Dear Friends,

Can you name this Beautiful Creature?

I have a great treat for you this week: I would like to (and I am using Dohrea’s word) illuminate just a little the work my wife Dohrea has been engaged in the last few years, and share with you my delightful partner. Dohrea has been studying sociology through literature—or as she frames it: humanity’s issues through the lens literature, specifically, “the conversation” in literature about social justice issues throughout the centuries. She has always believed that a company should have a greater calling and “purpose for existence” over and above a good product line or service. Within the holistic industry we all are already engaged in a bigger and most important purpose, and yet (couple of her favorite words), we need to expand our profession into activism and education, or “enter into the conversation” by adding your voice in protest over the injustices occurring all around us. There is, after all, so much more to do. This email’s conversation then is about taking the time to reflect and possibly decide what step to take, just a little extra effort, to do just a little more.

People are starving in our world because our natural relationship with food is lost. The reality of food, on every level of its manifestation, is a fantasy created by corporations that depict food that is not food—as food. How much more crazy can our society become by eating these foods, which are not food and thinking that our body can be nourished by such nonsense? (D Bardell)

This past weekend Dohrea and I were in Washington DC attending the Food As Medicine Seminar—billed as the nation’s leading nutrition training program for physicians, medical school faculty and allied health professionals—the best introduction to medical nutrition therapy and foods for healing in the US. It is an annual event put on by The Center for Mind Body Medicine. It surpassed its billing and tremendous on all levels—great staff, great content and great food! The irony of our holistic industry is that we go to these conferences in big hotels and the food served is mainstream—whatever the hotel normally puts out.

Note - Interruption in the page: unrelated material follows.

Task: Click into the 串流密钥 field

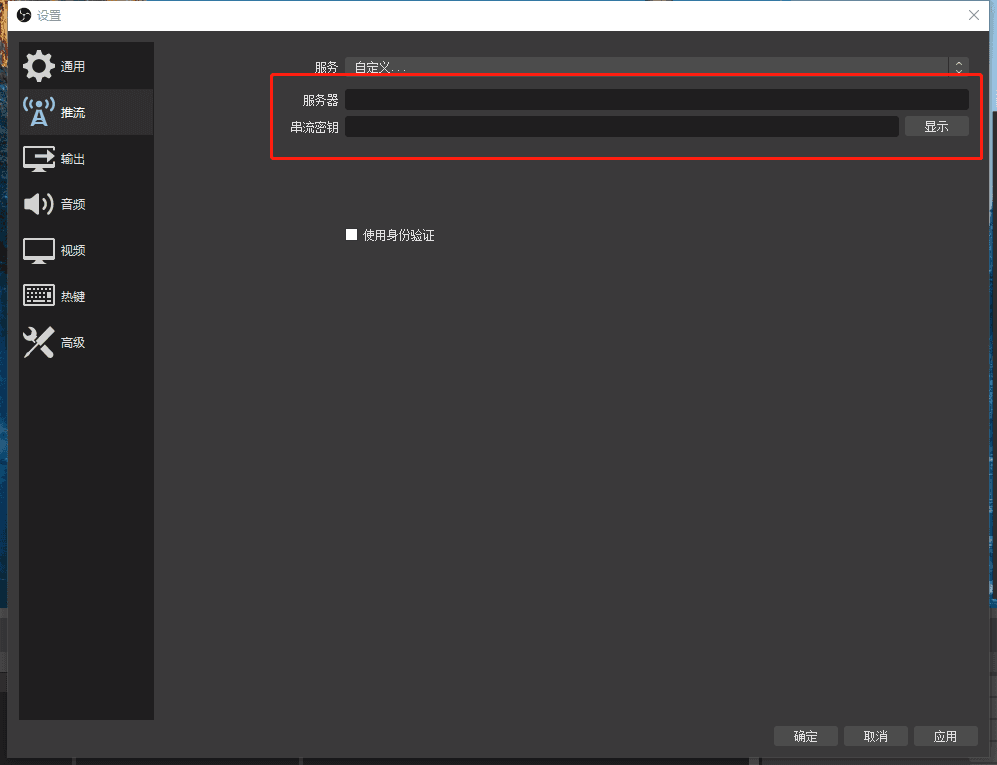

How can we nourish society when we don’t nourish ourselves? Our functions need to be the model of what our world has to do to heal—can we model and be an example by the way we behave? Not when we allow mainstream crazy notions about food to feed us during our conventions.

Not so with the Mind Body Center. The seminar was held this year at the Capitol Hilton, two blocks from the White House, and the food was holistic, organic, fresh and wholesome—a gourmet smorgasbord. They walked their talk. Their focus was the integration of nutrition into clinical practice, medical education and community health. The seminar teaches the importance of wholesome food for the restoration of health. The attendees were mostly MDs, DOs, NDs, ARNPS, Nutritionists and Registered Dieticians—300 of them. You know what fanatics we are, and I highly recommend you check them out for their next seminar. Here is a link—The Center for Mind-Body Medicine.

It has be said that 80 to 90% of the disease patterns we see in the world today can be corrected or prevented by making changes in our diets. Regardless of the countries status (first or third world, or more accurately, as I learned from Dohrea, Global North or Global South), the number one pandemic in our world today are the chronic degenerative diseases—Obesity, Insulin Resistance, Diabetes, PCOS; CVD, Stroke, High Blood Pressure; Cancer(s); Digestive—GERD, IBS, CD, IBD; Osteoporosis; Neurological—PD, AD, MS, Parkinson’s; Neuropsychiatric/Mood Disorders—the list goes on. People are not well in exponentially mounting numbers. Here are a few tidbits:

Leave your drugs in the chemist’s pot if you can heal the patient with food. (Hippocrates)

He who does not know food….how can he understand the disease of man? (Hippocrates)

The myriad of health problems associated with living a Western or modern lifestyle is largely the result of the discord between our current diet and what we are designed to eat. Food staples and food processing have altered seven crucial nutritional characteristics of ancestral hominin diets that dramatically impact health and disease. (Origins and Evolution of the Western Diet: Health implications For The 21st Century. Cordain, L et all, AJCN 2004; 81: 341-354).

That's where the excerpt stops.